Today was a tough day on the Momma front. It is certainly my fault for not getting enough sleep the past month. I didn't even pause one moment to ask the Lord for guidance, I just reacted. You see, my five year old son has several labels. He's ADHD, has auditory processing issues (he hears every single sound) and Sensory Deregulation Disorder, which means he has no idea where his body is in space and time and feels more comfortable out of control than in control.

On this day my five year old had a melt down about toast. Despite my attempts to help him find a solution. He kept interrupting me and finally turned his back on me to ignore me completely. I snapped. I could almost feel myself turning into a giant green Lou Ferrigno (Incredible Hulk). To my shame, I grabbed him by the collar of his sweat shirt and dragged him down the hall to my room. On the way his head bumped the door jam. I set him down on my giant pillows and used my "angry mommy voice" to try and get him to hear me. It's a challenge, once he gets something in his head he's almost like Rainman...unable to let it go and work toward a solution. I calmed down. He calmed down. We spoke in normal human voices to each other until we solved the problem. Five minutes later he came to me and gave me a big hug and told me he loved me. It was as if he was thanking him for keeping the boundaries even when it means going head to head.

At that point I lost it. There is nothing I want more in my life than to love the Lord my God, be a good wife and good mother. I felt like a horrible mother, a complete failure and not even worthy of the title at all. Of course I feel like the only mom on the planet who has ever lost her temper. I called a dear friend with little ones and she consoled me:) I called a dear friend with grown children and she laughed and said, "with all you have to work with it's a wonder it hasn't happened more often." <> But I want to be perfect! Not as HE is perfect but as that perfect ME person I have in my head. I had to humble myself and apologize not only to my five year old but to all the other children. I had to tell them that this was a perfect example to see their Momma is NOT perfect. I pointed out that even when someone does something to ruffle my feathers I still have to take responsibility for my actions, tone of voice, etc. The great thing...they all forgave me and could relate to a sibling, friend, parent frustrating them to the point of exploding. They could also see that even when people antagonize them they are still responsible for their responses.
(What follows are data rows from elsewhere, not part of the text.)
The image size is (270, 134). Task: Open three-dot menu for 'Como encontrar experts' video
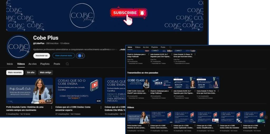coord(101,107)
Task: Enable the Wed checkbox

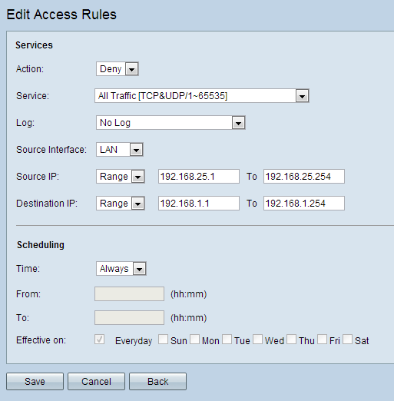Action: coord(257,340)
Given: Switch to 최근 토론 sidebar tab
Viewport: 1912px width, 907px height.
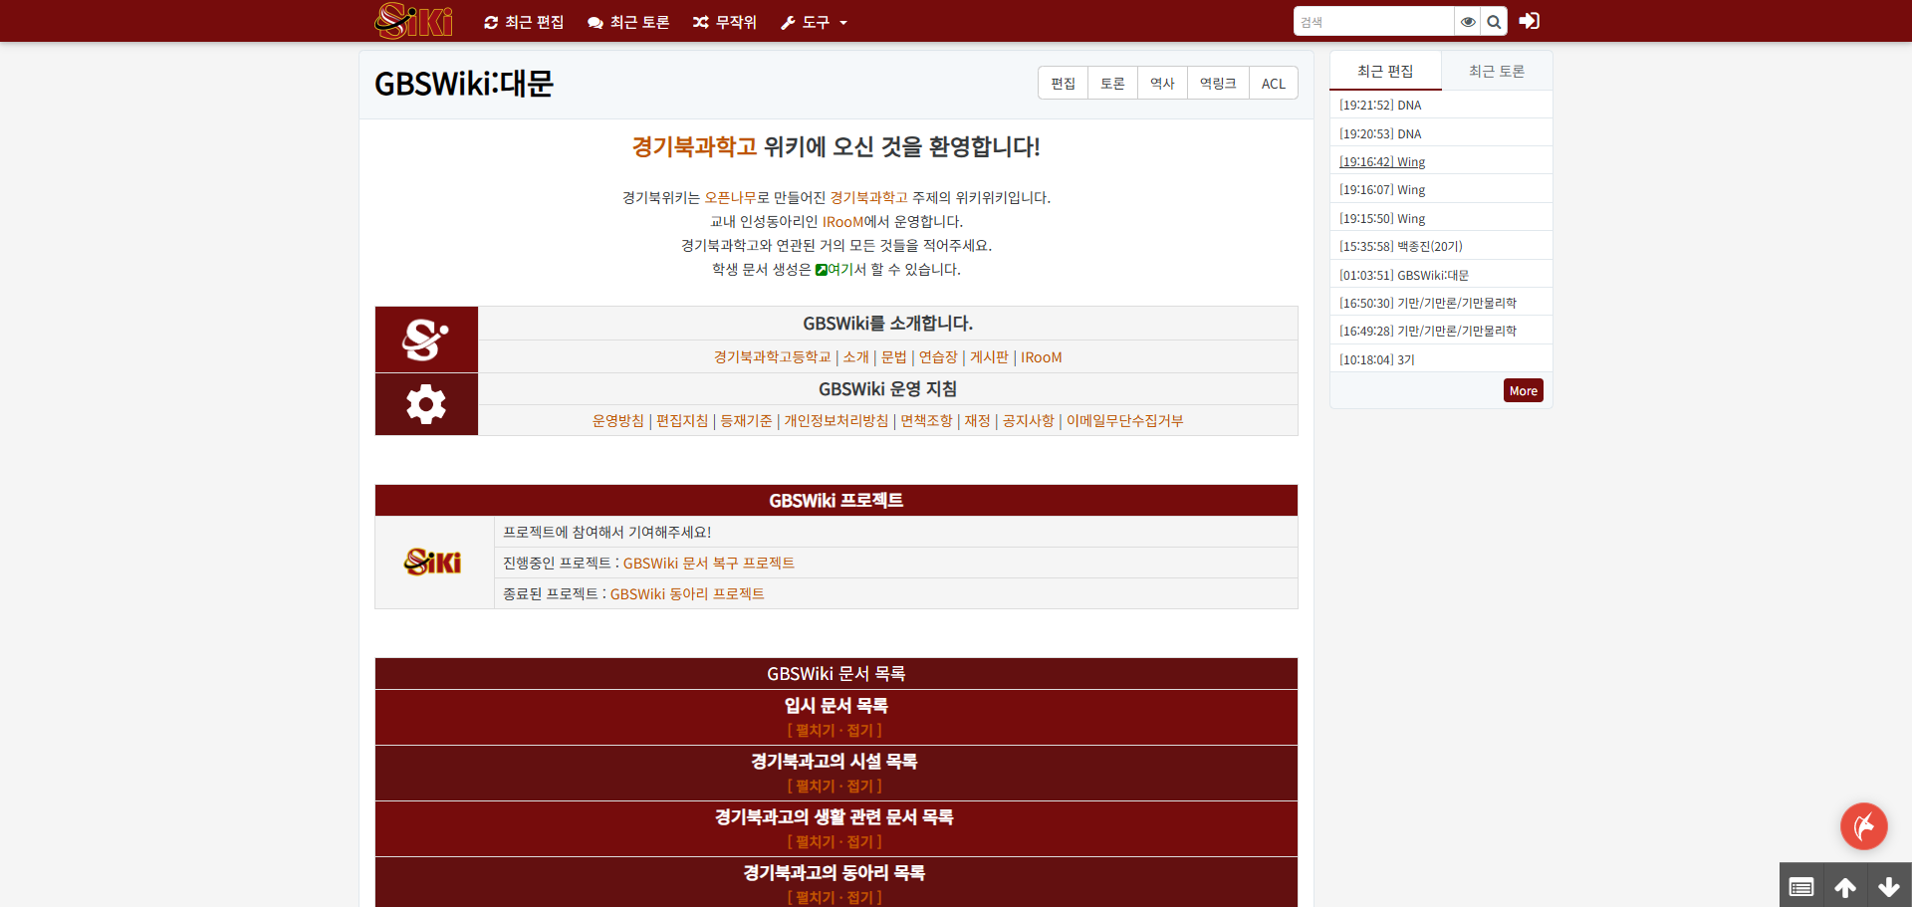Looking at the screenshot, I should tap(1496, 72).
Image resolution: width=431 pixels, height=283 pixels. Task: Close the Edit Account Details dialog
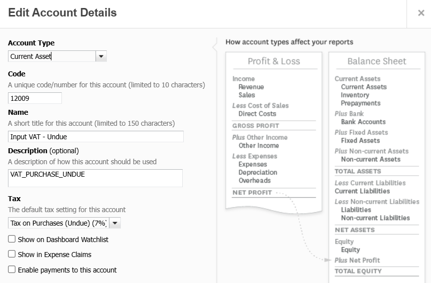421,13
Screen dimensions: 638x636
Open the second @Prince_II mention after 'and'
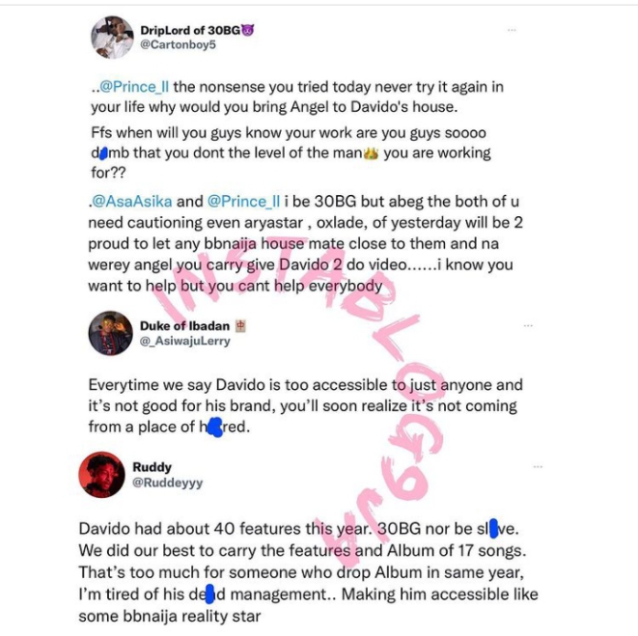tap(243, 202)
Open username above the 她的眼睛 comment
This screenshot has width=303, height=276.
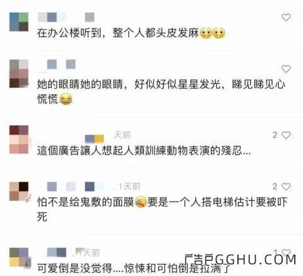[x=57, y=64]
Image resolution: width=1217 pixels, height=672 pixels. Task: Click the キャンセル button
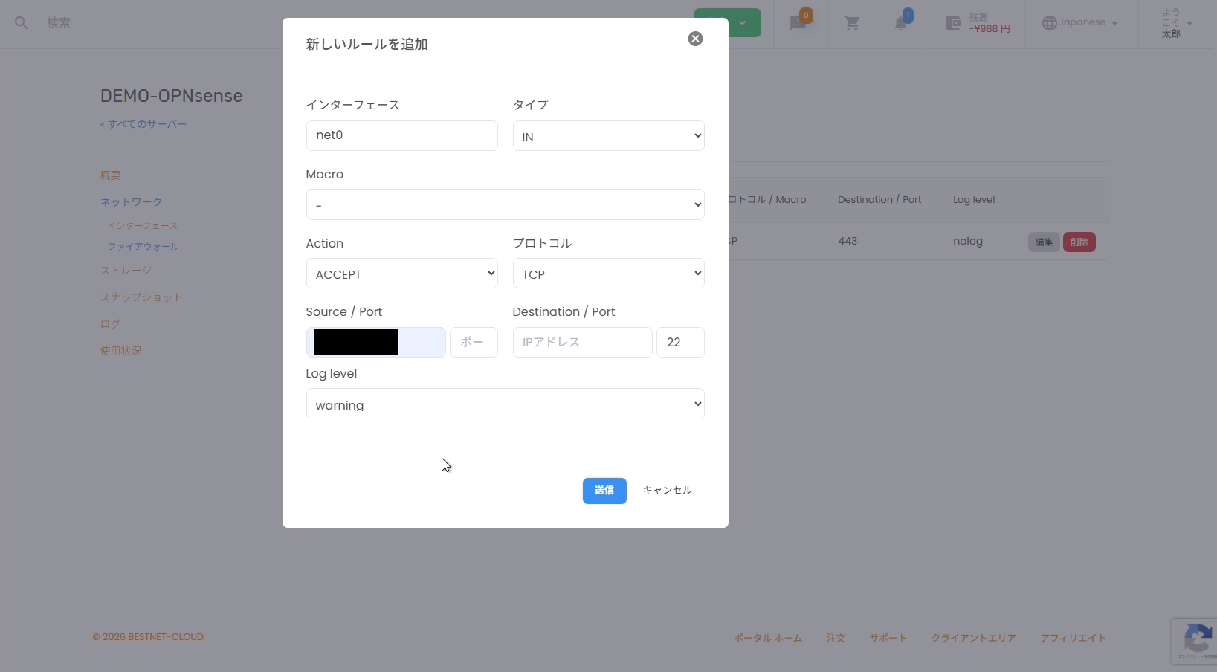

Just a little while ago I had to face someones wrath that was pointed toward my boys. My lovely, childishly foolish, boys used newly purchased sling shots to shoot pebbles OVER OUR FENCE INTO OUR NEIGHBORS YARD! The neighbor was not too pleased about his and yelled at them over the fence and even went so far as to use profanity! They hurried into the house to tell me what happened and I told them the neighbor was absolutely right to be upset. They could have hit a window or a person or damaged something the neighbor valued. An older man came over to make sure I knew what had happened and I apologized for their actions. But I also did something else my boys needed to see. I asked the man not to use foul language with my boys and to let me know if there were ever any problems. You see, they had to see that while what they did was very wrong, it was not appropriate for a grown man to use that kind of language with children. They lost their sling shots for the night and gained a rule of adult supervised slingshot play only. They went outside to goof around again and the neighbors yelled at them to go inside. There entered "Momma Bear". As politely as I could I apologized again to the other adult members of the neighbors family but stated that as their Momma it was MY responsibility to discipline them and monitor them. The man was quite worked up and yelled some things back to me but I stood my ground. I was so frustrated and really would like to have been that contentious woman tearing down HIS house! But I didn't. I went inside and cared for my home.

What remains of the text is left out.